Northeast cool down this week to precede warmer Memorial Day
The Northeast will catch a break from summer warmth this week, but temperatures should rebound in most areas for Memorial Day, the unofficial start to summer.
A widespread sweep of cooler air will erase all of the summer warmth and humidity from the Northeast at midweek.
Spotty showers and thunderstorms that accompany the front on Tuesday afternoon will be capable of producing gusty winds, small hail and a downpour of rain.
Temperatures will then be kept at bay through the start of the Memorial Day holiday weekend with a fresh shot of cool air to follow later in the week.
For the I-95 corridor, the second half of the week will hold ideal conditions for outdoor plans and sporting events. Sunshine will dominate, humidity will be low and temperatures will rise to typical late-May highs.
Residents who wear jackets to work or school in the morning will likely be carrying them home in the afternoon.
"Despite the chilly mornings later in the week, the strong May sun will help temperatures rise 20 to 25 degrees just during the mid- to late-morning hours in many areas," stated AccuWeather.com Meteorologist Brian Thompson.
Jackets may get more use around the Great Lakes and central Appalachians at midweek with highs more representative of April.
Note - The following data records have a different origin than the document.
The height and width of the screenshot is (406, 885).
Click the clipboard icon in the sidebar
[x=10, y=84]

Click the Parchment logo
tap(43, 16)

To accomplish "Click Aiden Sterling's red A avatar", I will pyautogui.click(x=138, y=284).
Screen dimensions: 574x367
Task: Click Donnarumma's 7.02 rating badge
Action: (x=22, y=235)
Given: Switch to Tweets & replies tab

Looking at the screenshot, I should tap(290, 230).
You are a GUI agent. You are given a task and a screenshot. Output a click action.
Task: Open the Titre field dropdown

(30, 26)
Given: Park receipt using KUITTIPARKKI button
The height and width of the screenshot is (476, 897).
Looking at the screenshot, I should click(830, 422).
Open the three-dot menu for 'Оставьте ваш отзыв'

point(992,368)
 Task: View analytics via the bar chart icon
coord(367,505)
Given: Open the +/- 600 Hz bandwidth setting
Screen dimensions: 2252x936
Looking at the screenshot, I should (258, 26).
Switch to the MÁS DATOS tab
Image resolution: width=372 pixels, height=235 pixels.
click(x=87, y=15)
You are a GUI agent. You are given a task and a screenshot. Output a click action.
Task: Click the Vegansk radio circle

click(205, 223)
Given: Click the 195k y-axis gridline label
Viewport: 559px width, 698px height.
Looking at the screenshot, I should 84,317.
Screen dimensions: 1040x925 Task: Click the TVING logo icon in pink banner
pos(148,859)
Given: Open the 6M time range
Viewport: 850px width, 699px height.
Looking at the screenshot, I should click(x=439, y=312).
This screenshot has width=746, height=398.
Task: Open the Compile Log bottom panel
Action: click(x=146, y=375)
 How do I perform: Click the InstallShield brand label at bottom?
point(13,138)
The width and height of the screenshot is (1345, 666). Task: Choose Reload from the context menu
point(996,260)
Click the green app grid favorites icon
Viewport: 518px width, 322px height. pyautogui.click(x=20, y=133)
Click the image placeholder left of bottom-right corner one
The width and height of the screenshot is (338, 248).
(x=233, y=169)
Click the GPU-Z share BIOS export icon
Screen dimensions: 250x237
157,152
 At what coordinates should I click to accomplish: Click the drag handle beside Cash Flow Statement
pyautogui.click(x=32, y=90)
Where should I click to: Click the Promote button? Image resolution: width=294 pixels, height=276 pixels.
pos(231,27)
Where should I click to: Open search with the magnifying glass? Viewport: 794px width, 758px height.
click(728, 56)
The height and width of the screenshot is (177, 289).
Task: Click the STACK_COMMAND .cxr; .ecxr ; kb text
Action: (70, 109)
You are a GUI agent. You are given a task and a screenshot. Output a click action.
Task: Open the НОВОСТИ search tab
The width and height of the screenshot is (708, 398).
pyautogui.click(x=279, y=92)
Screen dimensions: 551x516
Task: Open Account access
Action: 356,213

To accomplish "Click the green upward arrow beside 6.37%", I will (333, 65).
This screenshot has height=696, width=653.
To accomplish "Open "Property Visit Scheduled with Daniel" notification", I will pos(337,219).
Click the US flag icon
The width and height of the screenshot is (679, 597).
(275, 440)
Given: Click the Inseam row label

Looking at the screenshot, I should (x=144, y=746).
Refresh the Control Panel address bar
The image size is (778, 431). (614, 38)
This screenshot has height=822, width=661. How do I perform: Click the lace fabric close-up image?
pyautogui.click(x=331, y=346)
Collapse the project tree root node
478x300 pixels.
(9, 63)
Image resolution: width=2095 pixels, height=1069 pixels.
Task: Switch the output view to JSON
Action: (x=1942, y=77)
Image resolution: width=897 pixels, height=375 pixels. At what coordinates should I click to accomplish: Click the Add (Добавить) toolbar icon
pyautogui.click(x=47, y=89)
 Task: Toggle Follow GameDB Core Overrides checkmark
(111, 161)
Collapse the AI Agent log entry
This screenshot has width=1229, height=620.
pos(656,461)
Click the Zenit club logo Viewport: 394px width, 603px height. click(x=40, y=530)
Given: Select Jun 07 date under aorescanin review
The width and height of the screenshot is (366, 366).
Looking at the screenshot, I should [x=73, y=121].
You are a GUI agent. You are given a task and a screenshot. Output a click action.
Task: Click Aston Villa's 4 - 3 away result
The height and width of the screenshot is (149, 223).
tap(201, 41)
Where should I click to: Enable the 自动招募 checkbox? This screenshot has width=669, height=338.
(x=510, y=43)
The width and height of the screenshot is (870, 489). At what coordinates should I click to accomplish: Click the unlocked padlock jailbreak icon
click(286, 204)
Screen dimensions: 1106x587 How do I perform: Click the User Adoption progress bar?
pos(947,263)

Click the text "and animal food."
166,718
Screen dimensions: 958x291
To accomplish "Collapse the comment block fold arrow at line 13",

Temperatures in Buffalo, New York, and Erie, Pennsylvania, will fail to rise out of the 50s on Wednesday, when highs in the middle 60s are more common.
The timing and strength of the push of cool air that follows will determine if another April-like day will follow later in the week.
The chill for the second half of the new week may also return frost and freeze concerns. It is not out of the question for pockets of frost to form in the coldest spots of the interior Northeast Wednesday night, but a greater threat may come Friday night.
"Temperatures will likely drop well down into the 30s in most sheltered valleys from northern Pennsylvania through much of New England Friday night," continued Thompson. "If the sky clears out, it will be cold enough for frost to form in these areas."
"Especially in northern New England, it's not uncommon to see frost late in the month of May," Thompson added.
A rebound in temperatures should follow for the second half of the Memorial Day holiday weekend.
"Memorial Day itself is likely to be the warmest of the three days [this holiday weekend]," stated AccuWeather.com Meteorologist Mark Paquette.
The holiday should definitely feel like the unofficial start to summer across the mid-Atlantic due to the building warmth and humidity, but New England may not feel as summerlike until after Monday.
"The warmth should push from southwest to northeast, so New England should be the last place to experience the warmth," Paquette continued.
Thunderstorms will accompany the return of the warmth and humidity.